When Terry was only four years old, she’d already given me the scare of my life. I’d taken her to a doctor for a whooping- cough shot, turned to talk to the nurse and when I looked around, Terry was outside the window teetering on a ledge six stories above the pavement. “Wait,” whispered the nurse. “Don’t scare her.” She tiptoed to the window and asked softly, “Honey, is there something interesting in the sky?” Terry peered up and my heart skipped a beat. Just then the nurse grabbed her. And that was only the beginning. The remarkable thing is that this madcap fireball who next tried to follow an attendant into a bear’s cage in Griffith Park Zoo, ever grew up in one piece at all.



Terry doesn’t just dabble at sports—she goes at them with all-out championship gusto. That’s why she learned tennis from Dick Seixas and Greg Bautzer; skiing from Jerome Courtland and golf from pro Al Besselink. Sunday afternoons Bob Wagner, other golf enthusiast friends and Terry meet in Griffith Park for their Pitch-and-Putt Club. Terry usually keeps some clubs in her car, so when she passes a driving range and has thirty minutes to spare she can stop off for practice.

She’s unusually co-operative by nature and will say “yes” to any studio demand on her free time or to her friends, when she thinks her presence at a function will be helpful. The other night, after a completely filled day she skipped dinner and drove with a group of young friends clear to Taft, a two-and-a-half-hour drive, to see Tab Hunter open in a new play. And she’ll give up anything to go off on a really important trip like the one to Korea last Christmas.

**AVAILABLE DATA:**
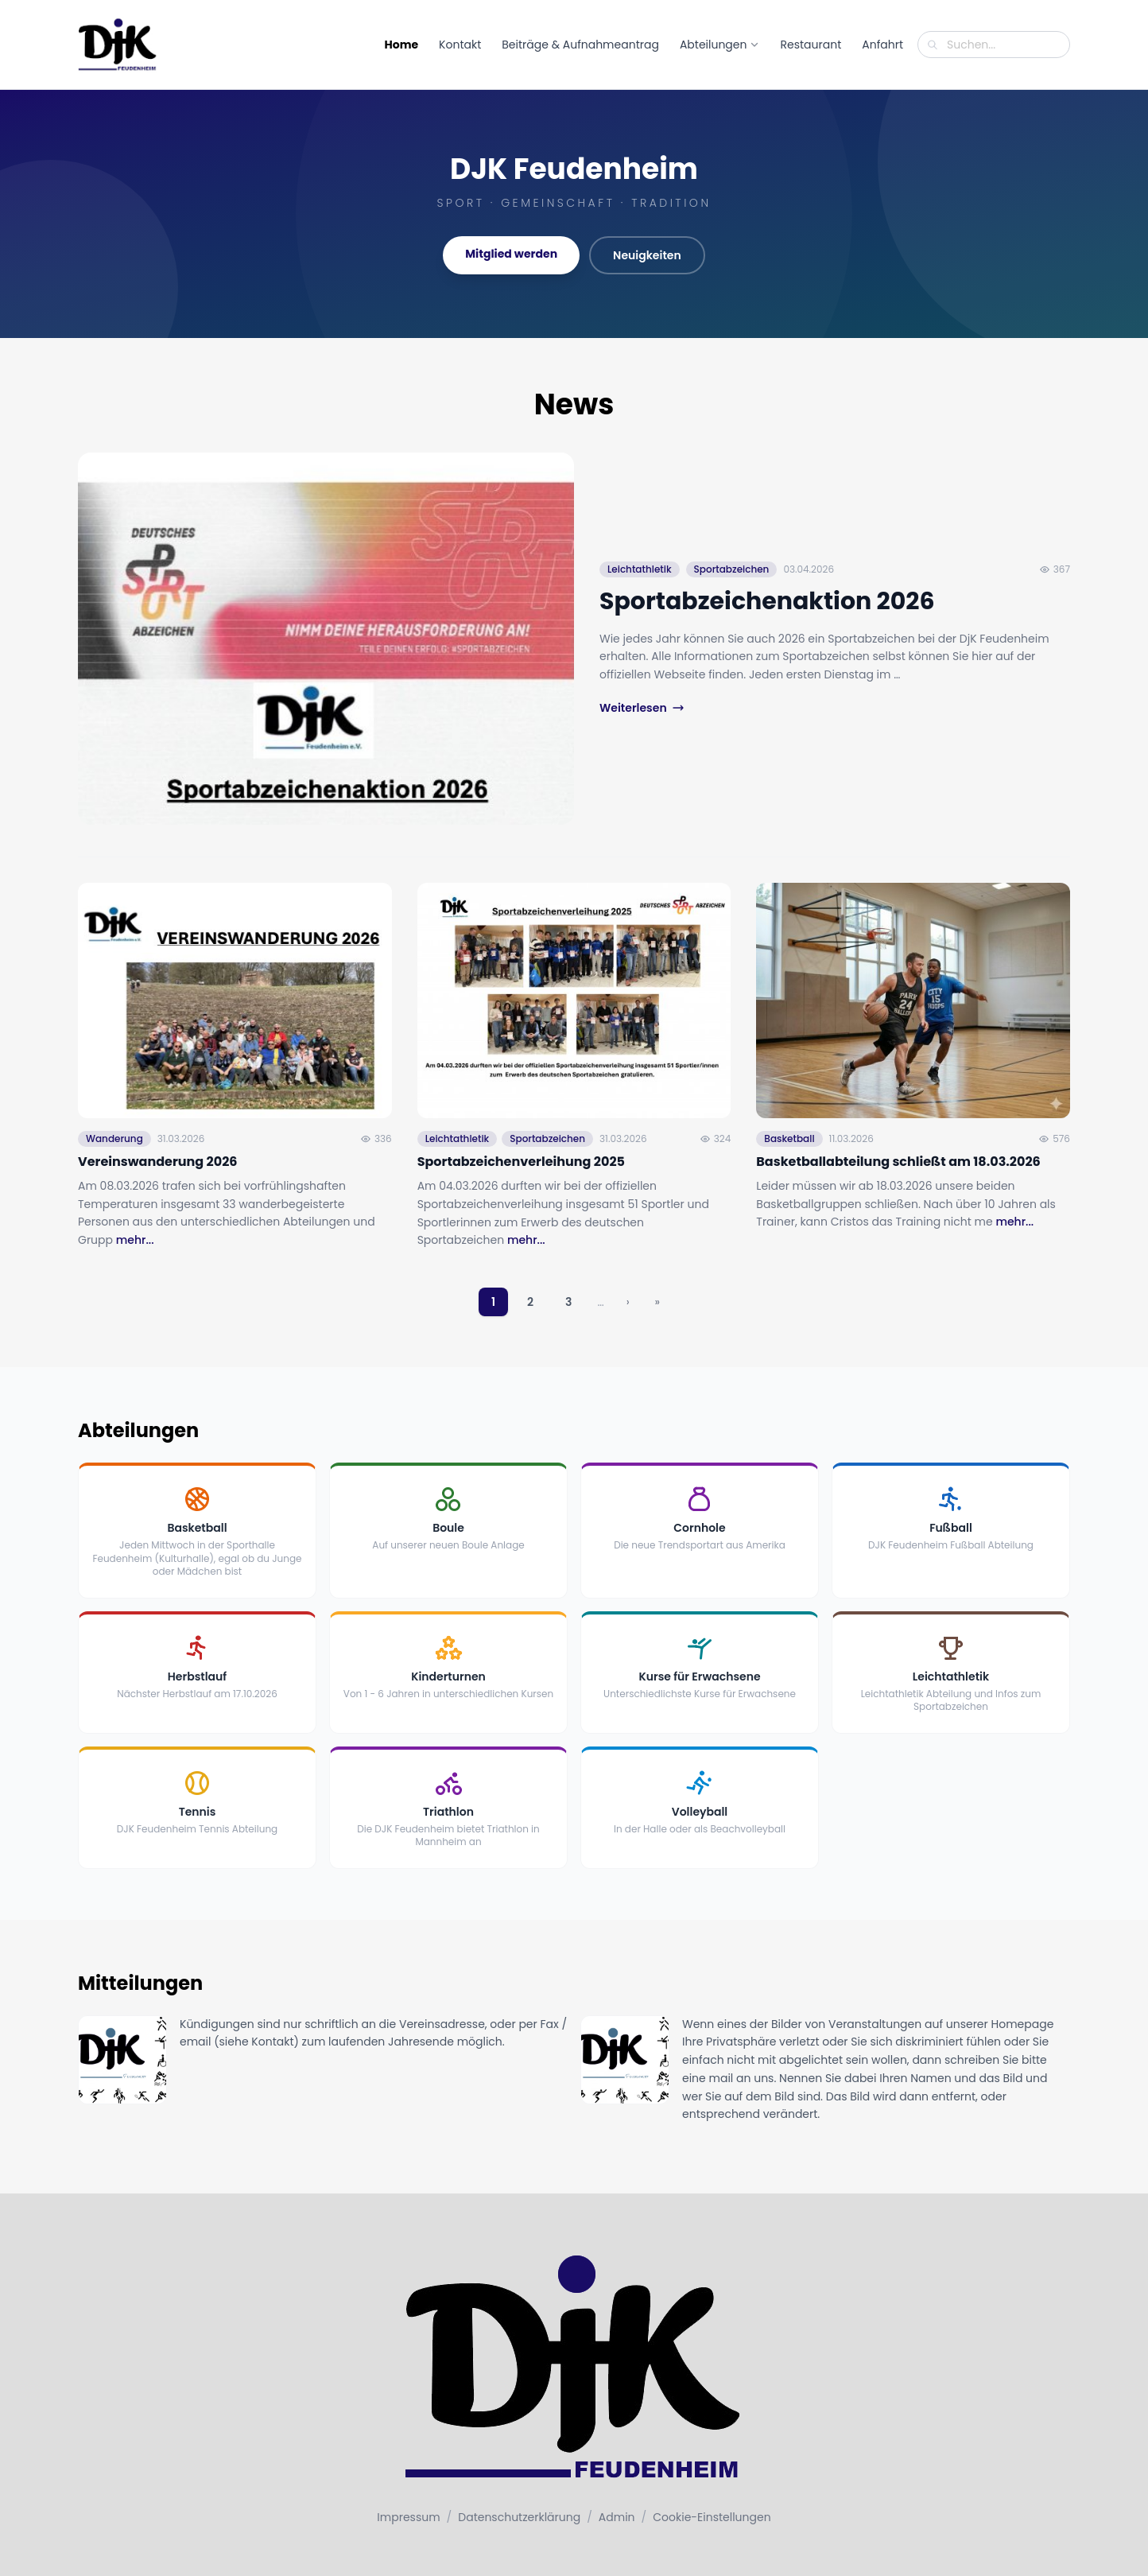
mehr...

**SHORT EXERCISE 1:**
Answer each question from the profile of Terry:
(a) How old was Terry when she climbed out onto the window ledge?
(b) Who taught Terry to ski?
(c) How long was the drive to Taft?
**SHORT EXERCISE 2:** Name every person the profile of Terry says taught her a sport.
**SHORT EXERCISE 3:** Extend the profile of Terry past its final sentence.

**WRITTEN REPLY 1:**
(a) Four years old.
(b) Jerome Courtland.
(c) Two and a half hours.

**WRITTEN REPLY 2:** Dick Seixas, Greg Bautzer, Jerome Courtland, Al Besselink

**WRITTEN REPLY 3:**
Sometimes I ask her, “How can you make so many dates in a day? You’d have to be quintuplets to find time for everything you plan today?” “Mother, I’m never tired, really,” she explains. “You get tired only when you’re bored and I’m never bored. What really relaxes me is excitement and hard work. I’ll always have to be doing something and I’m never going to retire. I’ll be like Sophie Tucker.”

Though she keeps to a full schedule between films, she rarely goes out week nights when she’s making a picture—only when the studio asks her to attend a premiere, and then she comes home early. And though she dresses in a twinkle, she’s never slapdash like some busy girls, but always neat, clean and well-turned out. Cleanliness is a fetish with her. I remember when she was in school, she came home one day to announce that she had a terrific crush on one of the boys.



“What’s so super about him?” asked Wally, disdainfully.

“He wears the cleanest blue jeans of any boy at school,” answered Terry.

Always she’s been complimented for her taste in clothes. And she adores them. Nor has she outgrown the desire to put on a new dress the minute I’ve finished making it. Busy as she is, she always keeps her clothes in perfect order. Her dresser I drawers are a model of tidiness. That is a trait she didn’t inherit from her mother.

But she did inherit thriftiness and a love of clothes. Terry was reared as a Mormon and gives ten per cent of her earnings to the church as her tithe. She’s a faithful attendant at Mormon church services and because of her deep religious beliefs she doesn’t smoke, drink coffee, tea or any stimulating liquors. Nor has this abstinence lessened her popularity with boys.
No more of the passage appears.